Exercises:
a – Answer these questions using the Thanksgiving blog post:
(i) In what year did Canada proclaim the second Monday of October a day of Thanksgiving?
(ii) On what date does the holiday fall this year?
(iii) What did the woman who worked with Ken snack on all day long?
b – Update the Thanksgiving blog post between "Nevertheless….as I peel" and "front of me.", inclusive, replacing "ranch dressing" with "blue cheese dressing".

Provided passage:

Wednesday, October 5, 2011

Vegetables are a Side Dish

In 1957, Canada proclaimed the second Monday of October to be a day of Thanksgiving for the year’s bountiful harvest. The tradition of a thanksgiving feast dates back thousands of years among Canada’s Frist Nations, and history records that there were feasts to give thanks in the early French settlements, beginning in 1604. Thanksgiving in Canada has followed European and American traditions, most notably making turkey the key culinary feature in many homes.  The holiday occurs on October 10 this year when families will gather, feasts will be prepared and consumed. My blog this week is written with deep gratitude for the food on our table and for our many blessings of employment, a home, friends and family, and in the knowledge that so many people are not blessed with our bounty.

Nevertheless….as I peel Brussels sprouts….

Vegetables and I have a tenuous relationship. In this age of enlightened eating, obesity awareness and Saturday morning farm markets, I remain on shaky ground with produce.

You know all those magazine articles and diet tips you read about reducing calories by snacking on carrot sticks or celery stalks? That holds no appeal for me whatsoever.  Unless we’re talking about adding ranch dressing, a carrot stick is last on the list of my preferred snack foods. We once witnessed with horror the dietary habits of a woman who worked with Ken some years ago.  She snacked on baby carrots all day long.  She became a one-bag-a-day addict! Her skin turned orange right before our eyes!  The revulsion of it is indelibly etched on my mind.

As a kid, I struggled to choke down the vegetables my mother put in front of me.

Records from a dataset:
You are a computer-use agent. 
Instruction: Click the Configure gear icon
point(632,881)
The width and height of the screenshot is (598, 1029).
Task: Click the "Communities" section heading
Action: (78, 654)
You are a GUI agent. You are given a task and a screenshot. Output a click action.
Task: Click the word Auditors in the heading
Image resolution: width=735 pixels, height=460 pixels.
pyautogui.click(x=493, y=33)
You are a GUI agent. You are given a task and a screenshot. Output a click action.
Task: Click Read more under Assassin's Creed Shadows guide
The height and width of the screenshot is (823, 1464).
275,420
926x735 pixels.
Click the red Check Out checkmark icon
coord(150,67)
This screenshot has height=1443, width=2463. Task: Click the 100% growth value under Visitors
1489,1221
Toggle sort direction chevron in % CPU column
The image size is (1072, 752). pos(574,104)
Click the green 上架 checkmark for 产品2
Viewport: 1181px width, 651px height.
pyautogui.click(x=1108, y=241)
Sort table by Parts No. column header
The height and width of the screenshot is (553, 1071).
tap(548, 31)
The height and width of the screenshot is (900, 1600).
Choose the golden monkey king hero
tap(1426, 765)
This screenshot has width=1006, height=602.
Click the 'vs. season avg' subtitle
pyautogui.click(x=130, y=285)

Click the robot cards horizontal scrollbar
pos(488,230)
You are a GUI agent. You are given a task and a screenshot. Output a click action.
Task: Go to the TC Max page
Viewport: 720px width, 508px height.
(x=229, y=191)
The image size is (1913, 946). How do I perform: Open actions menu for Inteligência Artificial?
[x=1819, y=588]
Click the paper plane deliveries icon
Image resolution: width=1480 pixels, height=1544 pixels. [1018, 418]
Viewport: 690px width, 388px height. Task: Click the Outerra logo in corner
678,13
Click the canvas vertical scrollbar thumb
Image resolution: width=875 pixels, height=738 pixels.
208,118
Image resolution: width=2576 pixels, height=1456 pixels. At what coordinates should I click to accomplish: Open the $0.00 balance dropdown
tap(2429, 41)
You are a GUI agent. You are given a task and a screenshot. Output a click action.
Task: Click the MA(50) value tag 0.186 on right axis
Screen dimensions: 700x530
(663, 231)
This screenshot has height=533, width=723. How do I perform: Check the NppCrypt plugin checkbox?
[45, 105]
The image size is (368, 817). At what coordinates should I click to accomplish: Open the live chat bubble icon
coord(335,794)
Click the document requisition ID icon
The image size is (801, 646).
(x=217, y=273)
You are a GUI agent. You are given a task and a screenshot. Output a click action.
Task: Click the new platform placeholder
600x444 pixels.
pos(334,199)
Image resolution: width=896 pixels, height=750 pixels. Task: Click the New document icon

Task results:
a –
(i) 1957
(ii) October 10
(iii) Baby carrots

b –
Nevertheless….as I peel Brussels sprouts….

Vegetables and I have a tenuous relationship. In this age of enlightened eating, obesity awareness and Saturday morning farm markets, I remain on shaky ground with produce.

You know all those magazine articles and diet tips you read about reducing calories by snacking on carrot sticks or celery stalks? That holds no appeal for me whatsoever.  Unless we’re talking about adding blue cheese dressing, a carrot stick is last on the list of my preferred snack foods. We once witnessed with horror the dietary habits of a woman who worked with Ken some years ago.  She snacked on baby carrots all day long.  She became a one-bag-a-day addict! Her skin turned orange right before our eyes!  The revulsion of it is indelibly etched on my mind.

As a kid, I struggled to choke down the vegetables my mother put in front of me.